Review & photos by Russ Tierney
As The Murderburgers stage time sails by, the Institute is looking a touch sparse which could partly be the reason everything seems to be running a little later than planned. When the Scottish power punk pop trio do hit the stage sounding like the latest signing to Fat Wreck Chords, we’re hit with a barrage of high BPM’s on the most part and harmony driven melodies. All this adds up to them being a more enjoyable prospect than I originally had them down for with their predictable brand of punk from You Tubing the guys before the show.
Their key to success could be capturing that live element and huge production on show with tonight’s phat sound, but the old trick of professionally rolling some songs into another may have backfired as you’re left searching for definition. Plus it doesn’t give the crowd time to show their appreciation. By mid set said the crowd is filling up nicely and small pockets all around the venue are bobbing along and head nodding, and I’m sure this tour will do little to damage to what these shores can still offer in the punk rock game, albeit very American sounding these days with a huge twists of pop.
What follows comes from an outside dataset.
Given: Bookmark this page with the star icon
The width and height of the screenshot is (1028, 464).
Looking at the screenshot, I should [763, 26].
Up next are NYC’s Bayside, and despite a full backline change and some worried expressions on techies faces, they suffer few sound gremlins and rather are just pushing the PA to within an inch of its life with it being a bit pitchy at the top end. Some nice harmonies are on offer as a continuation from our Scottish openers, but Bayside punctuate their songs with heaps of dynamics and more hooky melodies.
The musicianship is advanced and while new to me, these boys have clearly being putting in the shifts across the pond. Their comfort and energy on stage is a joy to watch and tonight’s audience respond accordingly, getting on board singing from the first note and then needing little persuasion to join in the mass clap along. Despite my best efforts (and i’ll rip my favourite bands a new one if they put in a stinker), it’s hard to pick a flaw. From the swingy jazzy breakdowns to the beach boys with distortion styling of one of their tracks, they impress but with the advantage of zero preconceptions on my part.
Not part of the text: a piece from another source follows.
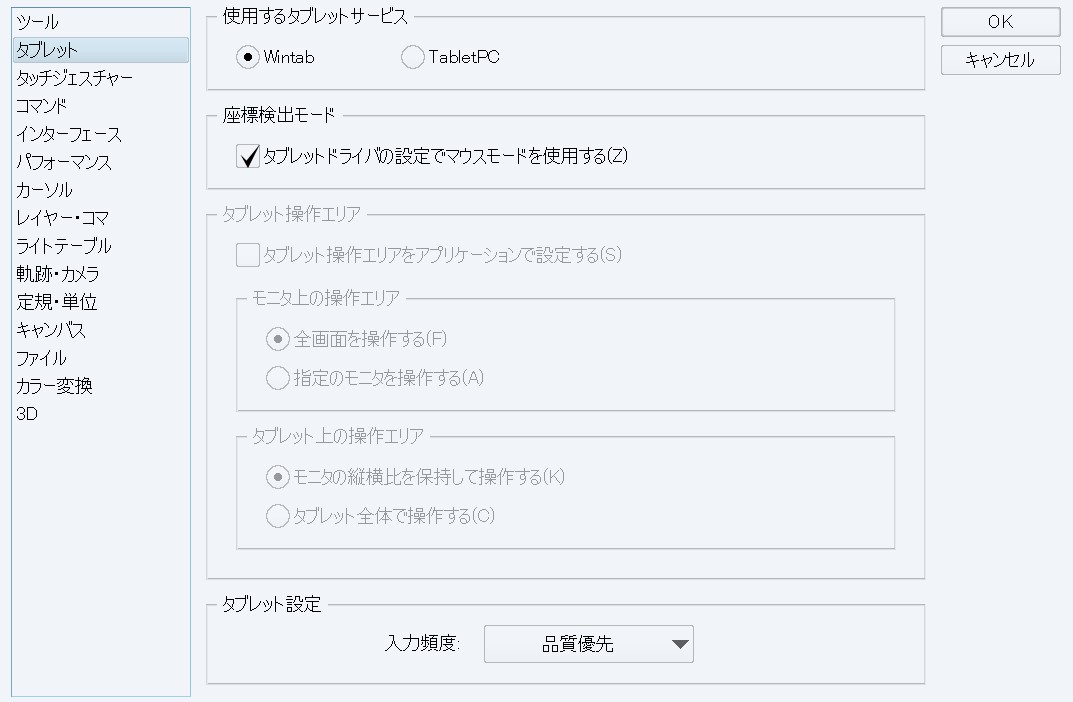Select the パフォーマンス category
The image size is (1073, 702).
(64, 162)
Alkaline Trio will always be the band that did Private Eye and Stupid Kid to me. I embraced their early naughties singles but never felt compelled to buy an album and it’s with bands like this that I hope will prove me wrong in the live arena and justify the hype which surrounded them. However, it’s never easy when you’re not hearing it with fresh ears and your mind made up, or at the very least hoping for something to jump out and draw you in. It’s fair to say that Bayside were a tough act to follow, and with Matt Skibia welded to his mic while he and the band sit musically between our other two acts tonight; it’s not as musically rich as Bayside, but has more substance than the MurderBurgers, albeit less edgy and hard hitting. It’s at this point I’m drawing blanks and I’m lost for words because it’s completely inoffensive in both the positive and negative connotations of the word, it’s not bad but what do I write about?
Getting a better vantage point and more even sound by moving around the venue, the highlights become a lot clearer as the set progresses, which leave me wanting to chalk previous comments more down to the sound. The set starts to take on more clarity and I start to pick up on some slower Green Day-esque ‘Warning’ era vibes that translate nicely, and then the hooky woahs and previously inoffensive melodies that the crowd are lapping up and singing straight back at the band start to make more sense too, and I only imagine if you’re a Trio fan that it’s a really slick performance. As a neutral though, I still don’t feel the need to explore the band any further, it’s just a bit, well… as a fellow reviewer so articulately once put, Ready Salted Crisps.